Trump cares. Trump cares bigly. And therefore, so do his people.
That same day, we were treated to what may have been the most extraordinary White House press briefing in history — and hey, this was just the press secretary’s first outing! He marked the occasion by fuming at the reporters that lies were truth and truth was lies. His lies were patently obvious ones, easily refuted. And after spouting these lies, he stormed off without taking questions, which would have been remarkable in itself.
Already, this guy has made us nostalgic for the honesty, affability and quiet reason of Ron Ziegler.
OK, so a new administration’s rookie press secretary gets up and makes a jackass of himself in his first at bat. So you acknowledge it and move on, right? You hope to do better in the next game.
Nope. Not this team. The media’s refusal to embrace this lie about how many people attended the inauguration is, in their minds, the first crisis of the new administration, and calls for lashing out and circling the wagons.
The next morning, Kellyanne Conway responded to Chuck Todd’s questions about Sean Spicer’s bizarre performance by saying:
Don’t be so overly dramatic about it, Chuck. You’re saying it’s a falsehood, and they’re giving — our press secretary, Sean Spicer, gave alternative facts to that.
And she was serious about that! Watch the video below.

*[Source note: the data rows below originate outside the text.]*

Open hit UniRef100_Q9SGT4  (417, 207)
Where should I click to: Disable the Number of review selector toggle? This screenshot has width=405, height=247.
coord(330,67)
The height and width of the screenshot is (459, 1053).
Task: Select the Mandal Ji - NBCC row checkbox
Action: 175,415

OK, so now you have it: This new administration that was going to “Make America Great Again” spent its first weekend in power engaging in a full-court press insisting that a lie was true. Insisting adamantly, because this utterly trivial matter is of the highest importance to this crowd, because anything bearing on his fragile ego is of the highest importance to the new president!
And that the new president kicked off this farce while standing in front of a monument to patriots who died in the darkness, without credit or acclaim, transforms what might otherwise be low comedy into obscenity.